About 3 weeks ago, through little fault of her own, my beautiful daughter spilled a GIANT cup of chocolate milk with whipped cream on it. Because I have leather seats to prevent the incidents that frequented my previous car's cloth seats, it all nicely poured down in between the seat in the back of the car. This is an important detail.
It was her turn for snack day so we decided to get cutie oranges. To spice them up, we thought it would be fun to draw faces on them. That morning, while her brother had choir practice before school, we went to Albertson's, bought our cuties and Sharpies and drew faces on them at the Starbucks inside the store. Samantha the barista even helped. We were having so much fun that Zoe forgot to drink the chocolate milk that Samantha made for her-- with extra whipped cream.
In a decision that I now regret (and being cheap), I told her to take it to the car and drink it on the way to school.
We were both so excited about her oranges (they were adorable, by the way), that we jumped out of the car at her school. I didn't realize our fatal error-- she didn't put the milk in the cupholder. She had it on the seat next to her. When she grabbed her school bag, it tipped over. I have covered parking at work and it wasn't too terribly hot.
When I went to get the kids after school, we got back in the car and I saw the milk. I asked her "Was it empty or full when it spilled?" And she said "It was empty." I thought, no biggie, I'll wipe it up, it must have just been the cup that smelled. At this point, it was a slight, lingering funk.
The next morning we all jumped into the car and about died.
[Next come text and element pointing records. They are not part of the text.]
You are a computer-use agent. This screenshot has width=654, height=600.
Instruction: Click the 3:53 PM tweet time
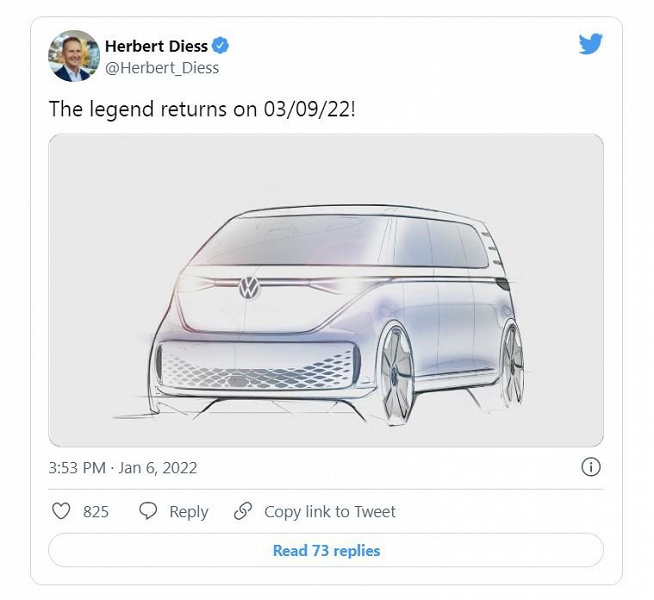79,467
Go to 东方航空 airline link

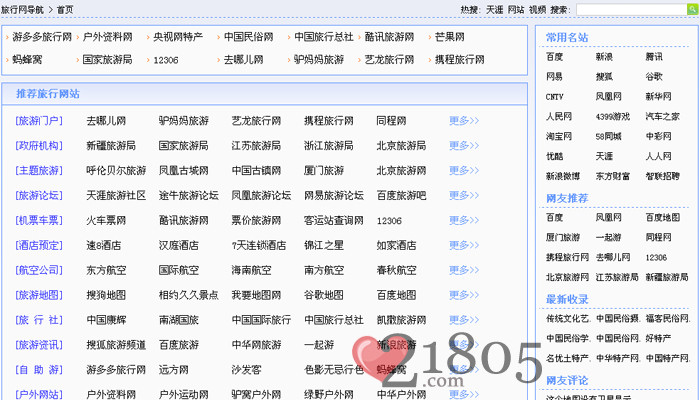[105, 270]
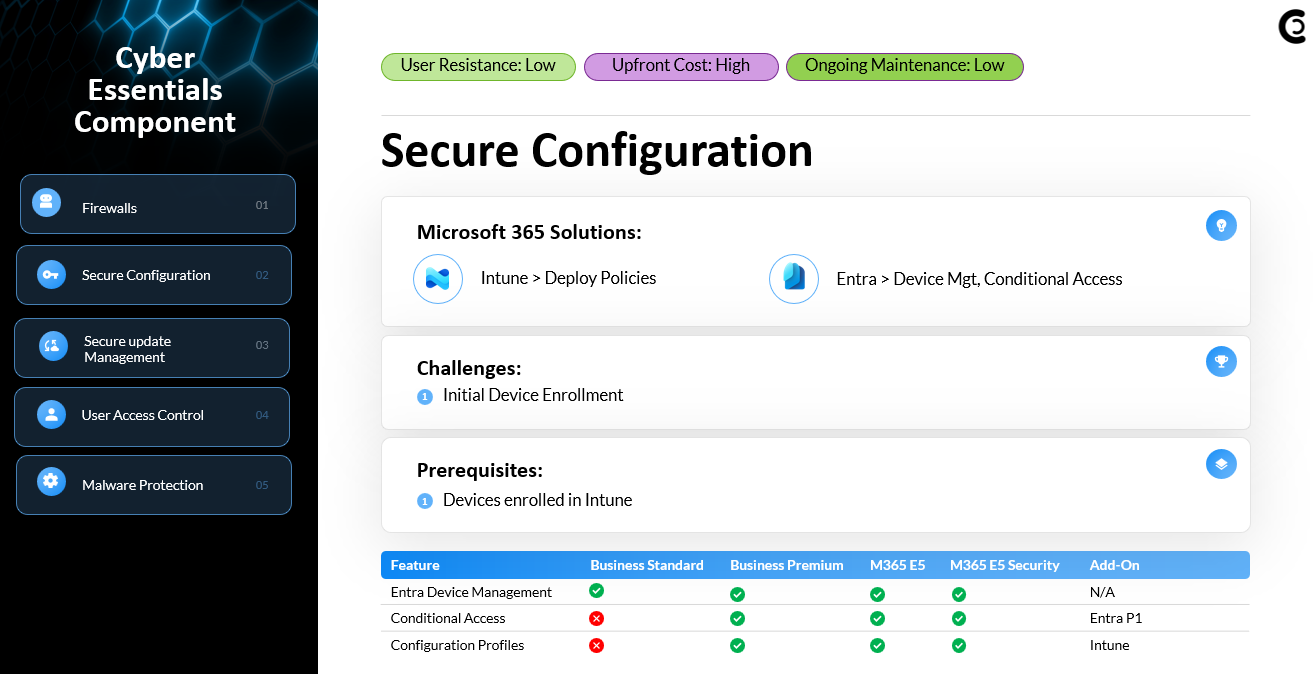
Task: Click the red X for Conditional Access Business Standard
Action: coord(597,619)
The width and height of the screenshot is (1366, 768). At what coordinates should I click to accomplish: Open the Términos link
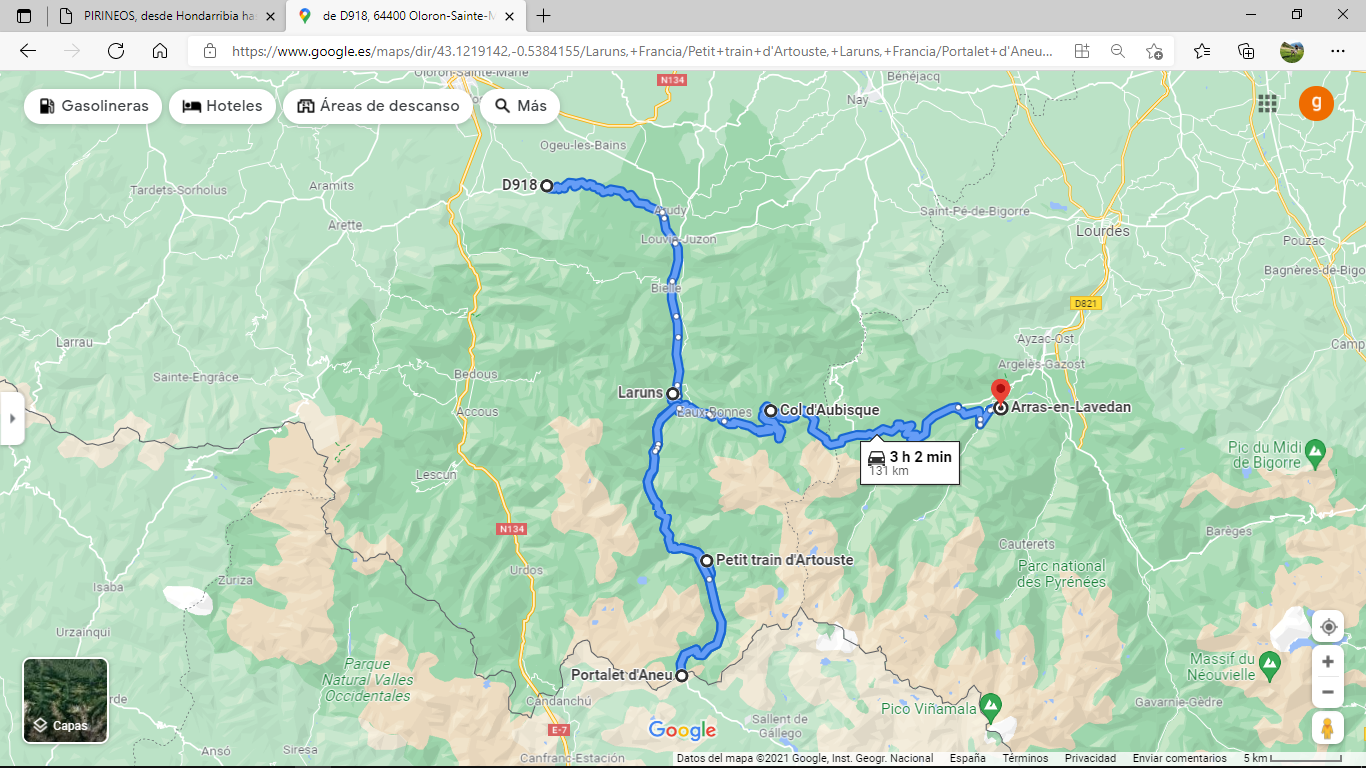pyautogui.click(x=1025, y=759)
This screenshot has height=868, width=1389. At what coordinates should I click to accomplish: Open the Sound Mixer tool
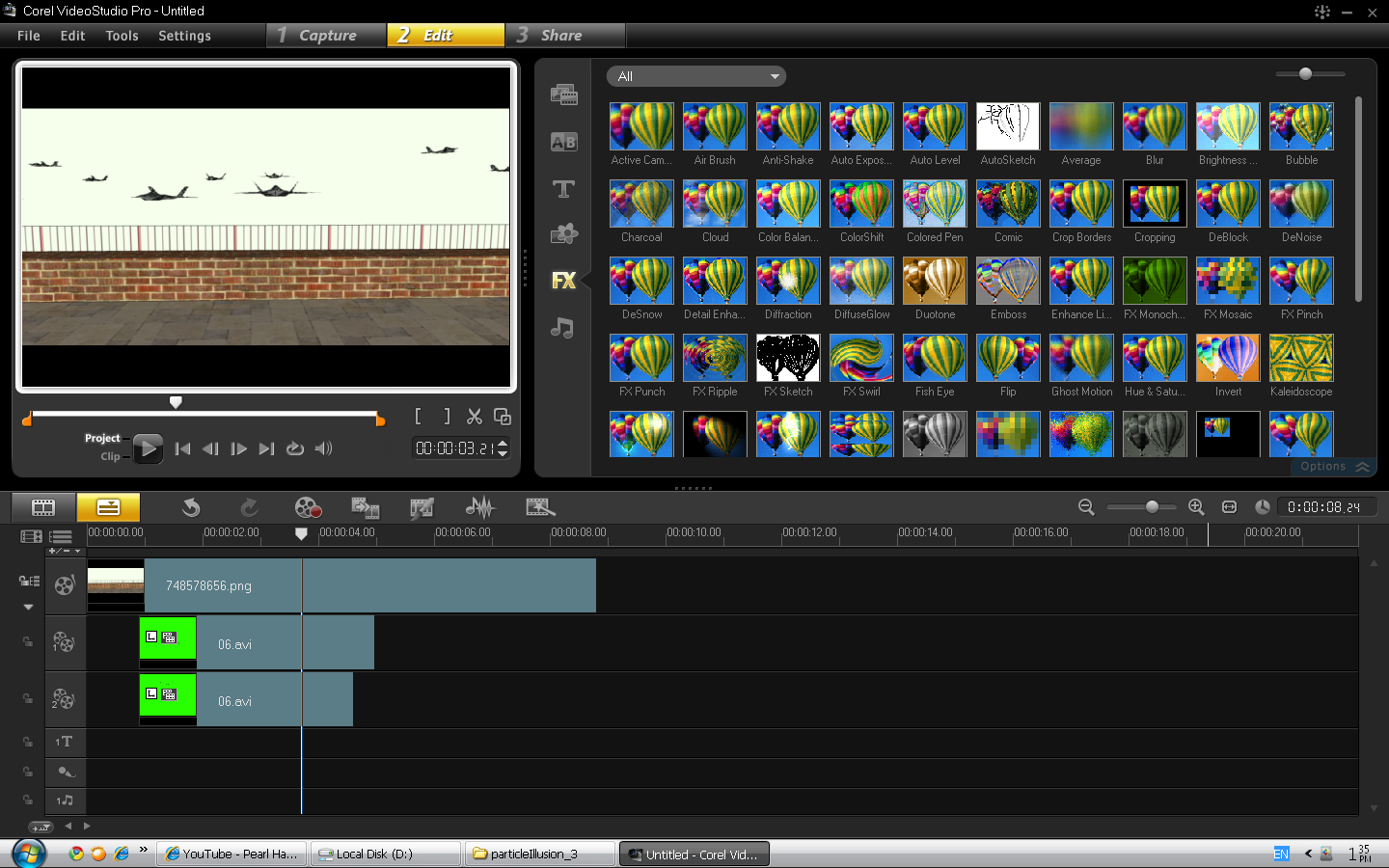[x=479, y=507]
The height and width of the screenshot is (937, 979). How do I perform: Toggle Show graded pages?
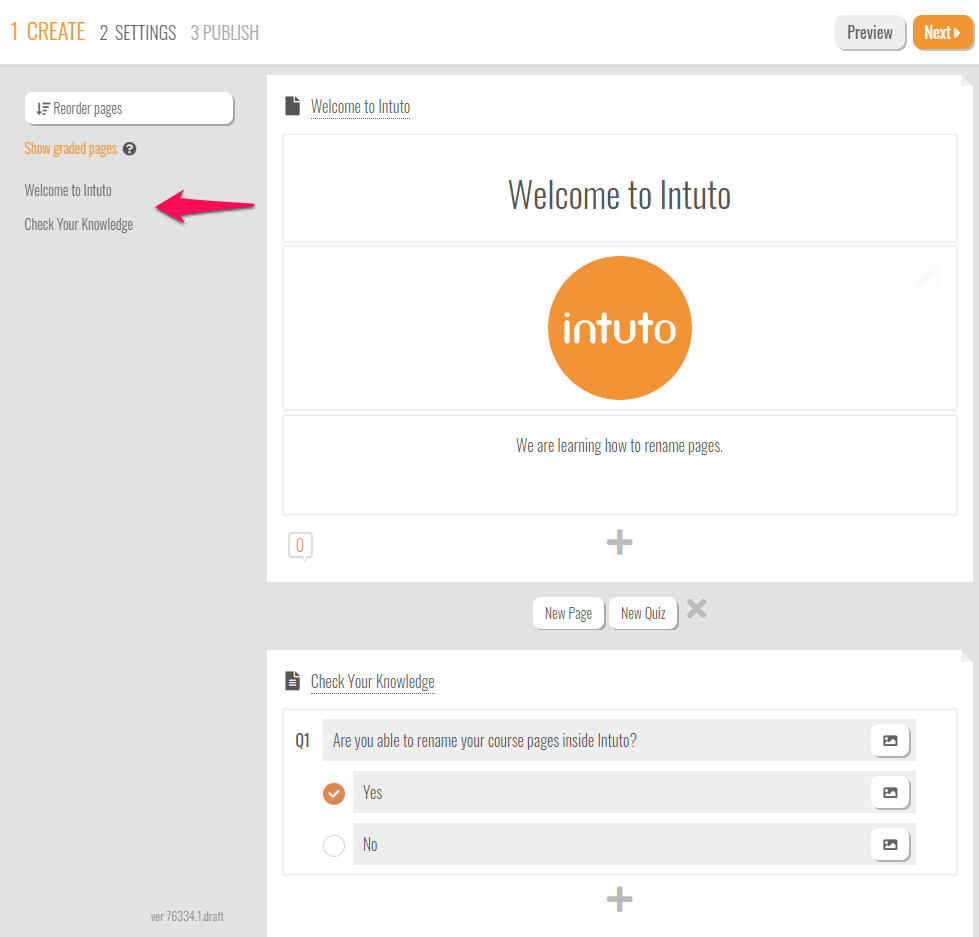(71, 149)

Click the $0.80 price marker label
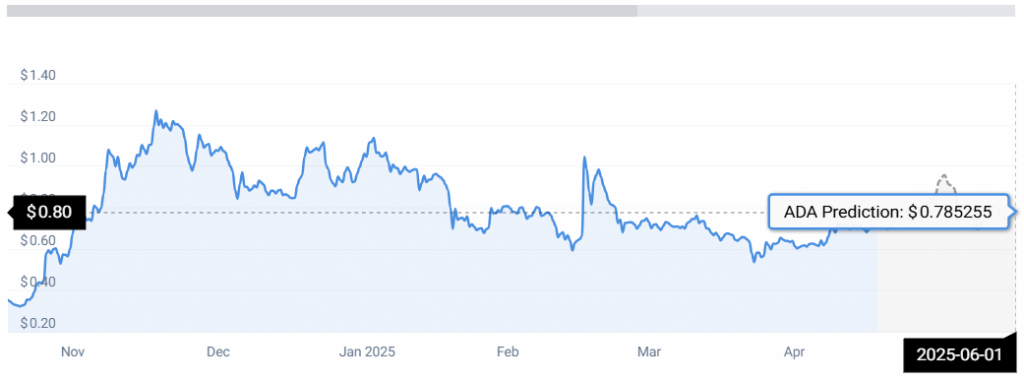pyautogui.click(x=48, y=212)
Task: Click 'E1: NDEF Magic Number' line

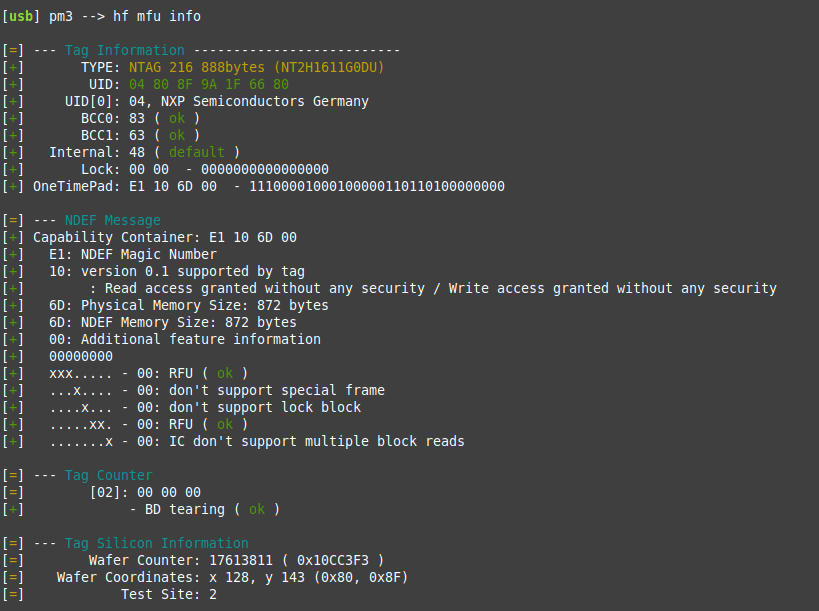Action: (132, 254)
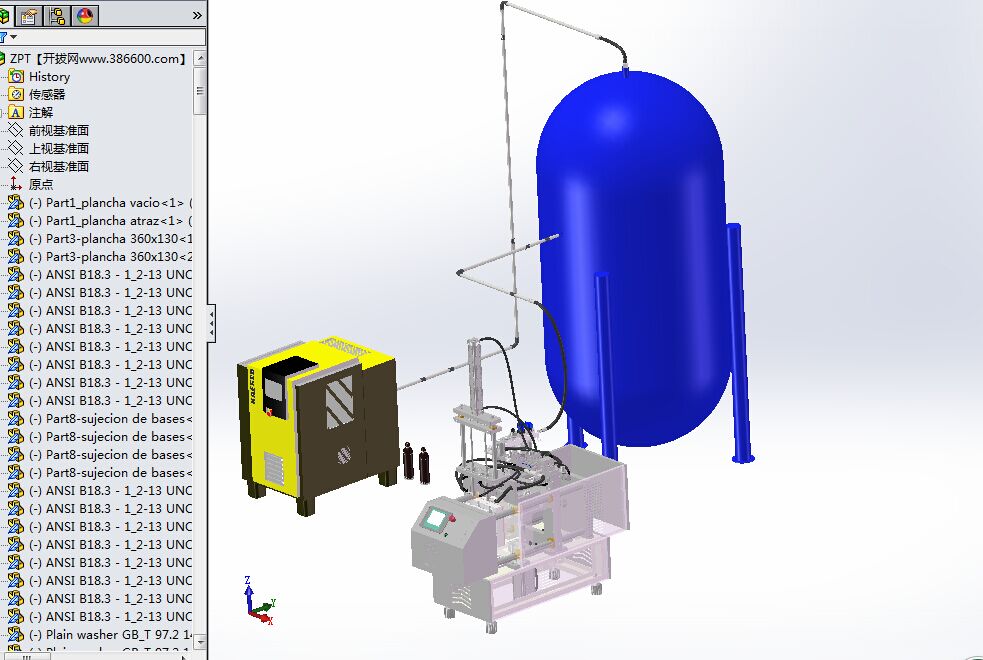Click the Part1_plancha atraz part icon

coord(16,221)
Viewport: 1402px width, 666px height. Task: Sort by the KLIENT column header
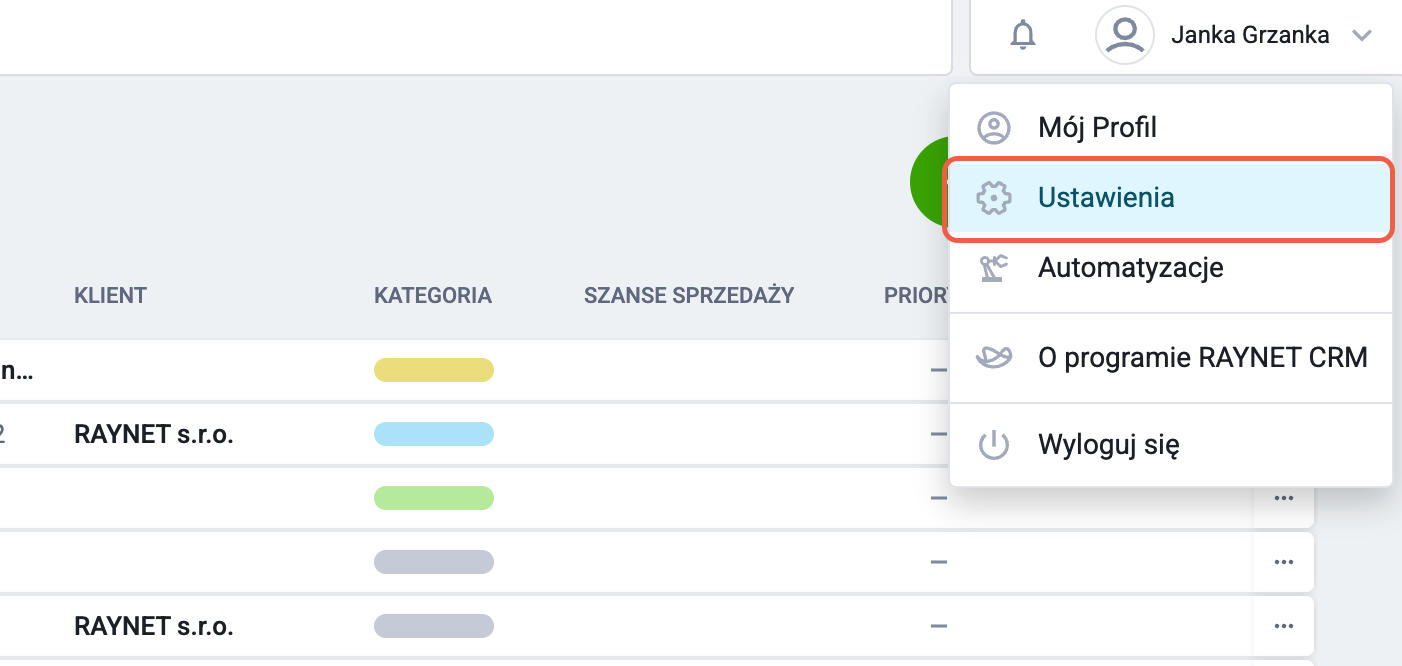tap(110, 295)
I should also note that both Skip and Zoe have inherited my gift- Skip more so.
The car smelled like ass.
It had warmed up. I then asked Zoe how much milk had REALLY been in the cup...
"Well, I never drank any of it."
12 ounces of curdled milk had now worked their way into the carpet underneath the non-removable back seat.
She said she lied because she didn't want me to get mad. I told her now I was mad that she had lied. I also pointed out that I wasn't mad at her yesterday-- I had told her she could take the milk into the car. She wasn't in trouble for spilling it. It happens- that's why I don't usually let her do it (and to my credit, I really hadn't gotten mad). I was now, however, FURIOUS. I would have gotten the car detailed right then, if I had known. This is the desert. It gets warm. Smells linger. Thoughts of selling my car entered my mind. It was THAT bad.
I dropped them off at school (sun roof open, windows down) and tried to figure out a way to get the smell out. Before we left the house, I doused the car with Febreze. I went back home and dumped carpet freshener down the crack of the seat, hoping to absorb it.
I called my car guy who I hadn't been using due to our new Bean Family Austerity Measures and he couldn't get there until Saturday. I had hoped the smell would diminish. It grew. By the time he finished he looked like HE was going to puke.
And it still stunk. Albeit a little less. He suggested dryer sheets in the cracks of the seats. Excellent. But then it smelled more like dryer sheets and ass. Kinda like when people cover up BO with perfume.
Then my son left his shoes in my car. Their stench seemed to have offset the spoiled milk smell. But clearly not a better option.
Then I had an idea.... I've left fruit in the car only to come out after work and have my car smell like pie. I like pie.
So I put the banana in.
Not much of an effect.
Then I added the coffee beans. When you wine taste or smell perfumes, they give you coffee beans to neutralize and clear your palate. Must be a reason.
And today, after nearly 3 weeks of rancid car stench, my car smelled like a breakfast cafe- a mix of bananas and coffee with a hint of creamer.
So yes, that is why, in my car as I type, there is a blackened banana and a bag of coffee beans. Just in case you were wondering.